On the other hand, there are still a lot of political jitters, and the US dollar has been relatively weak, so that’s kept gold nicely propped up.  

As the dollar has weakened and the wider market has become a little more bullish, the price of copper has picked up somewhat. But markets are still wary on the reflation trade. It’s worth keeping an eye on China to see what happens here (and the pummelling the oil price took yesterday won’t help either).

The US dollar had another faltering week. There were no surprises from the Federal Reserve to prop up the US currency when minutes from its latest meeting came out, and the euro has been making hay. We’re probably due a pause in the action – and it looks like we’ve had the beginnings of one – but I reckon the weak dollar trend remains intact.

Meanwhile, yields on ten-year US Treasury bonds were little changed on the week – they ended last week on 2.23%, and edged higher to 2.25%. The Fed, again, is partly responsible. The minutes from the US central bank’s latest meeting suggested that there is still no huge rush to raise rates. Markets still don’t see them as “behind the curve”, but they’re certainly not in a hurry to get ahead of it either.

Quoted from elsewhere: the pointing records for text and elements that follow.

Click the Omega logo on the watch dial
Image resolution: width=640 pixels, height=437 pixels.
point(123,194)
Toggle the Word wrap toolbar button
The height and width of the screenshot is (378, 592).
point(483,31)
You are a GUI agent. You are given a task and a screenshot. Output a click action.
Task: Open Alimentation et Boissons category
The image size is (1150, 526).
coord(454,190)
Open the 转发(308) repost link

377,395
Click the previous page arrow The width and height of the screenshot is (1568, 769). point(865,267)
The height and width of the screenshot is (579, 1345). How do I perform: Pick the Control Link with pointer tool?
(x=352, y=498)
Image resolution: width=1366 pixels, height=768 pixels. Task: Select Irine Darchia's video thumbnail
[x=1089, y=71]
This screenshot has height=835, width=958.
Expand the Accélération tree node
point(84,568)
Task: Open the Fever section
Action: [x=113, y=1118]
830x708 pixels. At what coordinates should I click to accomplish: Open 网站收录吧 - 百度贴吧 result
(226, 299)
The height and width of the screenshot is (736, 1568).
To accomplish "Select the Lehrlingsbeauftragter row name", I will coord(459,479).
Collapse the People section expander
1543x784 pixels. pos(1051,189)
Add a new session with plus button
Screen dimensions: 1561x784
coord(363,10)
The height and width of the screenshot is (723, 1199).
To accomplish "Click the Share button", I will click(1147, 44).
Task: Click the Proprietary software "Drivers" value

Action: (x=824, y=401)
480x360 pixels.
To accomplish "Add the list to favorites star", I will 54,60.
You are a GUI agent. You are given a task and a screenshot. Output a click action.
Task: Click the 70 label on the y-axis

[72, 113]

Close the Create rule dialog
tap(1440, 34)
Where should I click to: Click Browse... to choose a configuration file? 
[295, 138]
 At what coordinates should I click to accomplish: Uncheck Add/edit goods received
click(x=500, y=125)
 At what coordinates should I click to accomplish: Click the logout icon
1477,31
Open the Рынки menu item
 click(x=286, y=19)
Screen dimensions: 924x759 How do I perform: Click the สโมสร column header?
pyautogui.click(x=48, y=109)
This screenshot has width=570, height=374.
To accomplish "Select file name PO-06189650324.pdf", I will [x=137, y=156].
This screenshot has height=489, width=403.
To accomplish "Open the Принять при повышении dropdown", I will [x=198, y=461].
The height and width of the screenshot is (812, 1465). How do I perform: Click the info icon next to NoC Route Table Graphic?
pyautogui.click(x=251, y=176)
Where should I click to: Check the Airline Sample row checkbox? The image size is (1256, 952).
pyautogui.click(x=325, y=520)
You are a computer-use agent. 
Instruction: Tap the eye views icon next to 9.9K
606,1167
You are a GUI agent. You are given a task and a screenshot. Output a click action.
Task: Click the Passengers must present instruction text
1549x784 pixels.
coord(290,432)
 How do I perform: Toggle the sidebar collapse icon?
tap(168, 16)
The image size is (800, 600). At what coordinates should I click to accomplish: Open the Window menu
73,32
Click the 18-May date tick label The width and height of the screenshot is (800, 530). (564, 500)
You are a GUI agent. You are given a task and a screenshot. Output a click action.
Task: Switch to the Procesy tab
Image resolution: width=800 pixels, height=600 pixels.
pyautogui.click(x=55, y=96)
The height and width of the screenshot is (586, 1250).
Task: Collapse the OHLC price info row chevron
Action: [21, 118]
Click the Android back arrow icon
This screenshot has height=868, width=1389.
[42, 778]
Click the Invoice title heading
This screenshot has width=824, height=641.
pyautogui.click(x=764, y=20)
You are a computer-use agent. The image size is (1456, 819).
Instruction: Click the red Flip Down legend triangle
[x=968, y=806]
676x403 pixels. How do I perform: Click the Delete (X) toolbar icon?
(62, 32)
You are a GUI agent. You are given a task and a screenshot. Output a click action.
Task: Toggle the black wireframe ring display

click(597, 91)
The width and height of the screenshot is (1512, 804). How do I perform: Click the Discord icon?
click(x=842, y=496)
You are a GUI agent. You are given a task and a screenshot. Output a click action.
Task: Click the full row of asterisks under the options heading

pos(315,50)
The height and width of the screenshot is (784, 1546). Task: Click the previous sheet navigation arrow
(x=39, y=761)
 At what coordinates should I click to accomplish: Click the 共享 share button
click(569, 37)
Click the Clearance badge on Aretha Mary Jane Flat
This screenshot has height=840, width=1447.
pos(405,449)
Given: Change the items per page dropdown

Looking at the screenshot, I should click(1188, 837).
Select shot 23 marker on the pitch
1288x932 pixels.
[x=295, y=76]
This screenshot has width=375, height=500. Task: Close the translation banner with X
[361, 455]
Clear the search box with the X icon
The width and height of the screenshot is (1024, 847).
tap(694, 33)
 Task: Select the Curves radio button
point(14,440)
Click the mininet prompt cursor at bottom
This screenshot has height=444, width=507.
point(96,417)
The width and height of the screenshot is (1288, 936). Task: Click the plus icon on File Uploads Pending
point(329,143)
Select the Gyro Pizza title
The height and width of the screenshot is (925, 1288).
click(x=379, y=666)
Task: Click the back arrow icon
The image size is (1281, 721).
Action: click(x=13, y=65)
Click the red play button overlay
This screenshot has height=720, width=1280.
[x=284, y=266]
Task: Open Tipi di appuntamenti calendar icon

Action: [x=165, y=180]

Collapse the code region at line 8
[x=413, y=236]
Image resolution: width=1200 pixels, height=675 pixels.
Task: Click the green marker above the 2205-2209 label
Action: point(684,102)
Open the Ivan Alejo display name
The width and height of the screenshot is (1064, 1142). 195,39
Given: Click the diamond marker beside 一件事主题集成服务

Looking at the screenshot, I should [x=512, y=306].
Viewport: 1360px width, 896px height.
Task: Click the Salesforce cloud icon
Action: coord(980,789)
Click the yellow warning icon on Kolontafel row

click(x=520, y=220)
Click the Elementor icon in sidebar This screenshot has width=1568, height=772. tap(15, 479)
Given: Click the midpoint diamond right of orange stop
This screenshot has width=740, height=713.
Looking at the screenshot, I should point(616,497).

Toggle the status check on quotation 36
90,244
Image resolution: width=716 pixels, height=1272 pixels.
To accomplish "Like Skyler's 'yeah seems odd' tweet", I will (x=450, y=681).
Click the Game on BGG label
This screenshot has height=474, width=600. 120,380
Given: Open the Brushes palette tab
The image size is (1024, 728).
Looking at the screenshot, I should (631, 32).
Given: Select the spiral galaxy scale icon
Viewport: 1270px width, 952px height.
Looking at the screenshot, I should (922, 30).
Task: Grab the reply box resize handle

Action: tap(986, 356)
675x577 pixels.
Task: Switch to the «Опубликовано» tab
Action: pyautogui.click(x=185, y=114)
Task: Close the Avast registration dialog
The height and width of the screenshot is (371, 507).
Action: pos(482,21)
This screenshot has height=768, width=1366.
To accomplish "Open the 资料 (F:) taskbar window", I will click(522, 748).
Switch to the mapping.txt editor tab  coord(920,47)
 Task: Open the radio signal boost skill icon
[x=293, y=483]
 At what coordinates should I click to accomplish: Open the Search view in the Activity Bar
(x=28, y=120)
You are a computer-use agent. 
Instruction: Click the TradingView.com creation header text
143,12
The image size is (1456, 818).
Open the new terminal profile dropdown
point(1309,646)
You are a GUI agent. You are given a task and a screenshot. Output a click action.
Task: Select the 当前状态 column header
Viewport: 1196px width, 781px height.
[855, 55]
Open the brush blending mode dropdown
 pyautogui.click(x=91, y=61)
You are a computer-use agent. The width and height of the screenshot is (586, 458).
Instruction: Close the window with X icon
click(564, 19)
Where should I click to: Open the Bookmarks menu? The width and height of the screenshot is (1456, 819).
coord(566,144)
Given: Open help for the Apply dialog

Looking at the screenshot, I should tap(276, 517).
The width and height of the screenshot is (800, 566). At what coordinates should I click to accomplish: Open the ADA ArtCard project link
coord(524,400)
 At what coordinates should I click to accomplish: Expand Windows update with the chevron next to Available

That brings us to the latest US jobless claims data. David Rosenberg of Gluskin Sheff sees this is a valuable leading indicator. When the figure hits a “cyclical trough” (as measured by the four-week moving average), a stock market peak is not far behind, and a recession follows about a year later.

The thing is, up until recently, it looked as though jobless claims had troughed at just under 240,000 at the end of February. So we’d be looking at the market (the S&P 500) peaking around the end of May – at least if you take an average of what’s happened in the past.

But we’ve just hit a fresh low. Claims came in at 238,000 for the week ending 20 May. The four-week average is now at 235,250, its lowest level since April 1973. So if nothing else, if history repeats itself, we’ve pushed the stock market peak back until the end of August.

Obviously, this is a very loose measure, based on a small historical sample (and therefore not statistically significant), so it’s not something to base your investing on alone. In other words, don’t bet all your money on the S&P 500 continuing higher just because this particular indicator suggests that it will.

What interests me more is to see US employment coming in this strong at a time when wage inflation is still pretty weak. Something’s got to give, surely.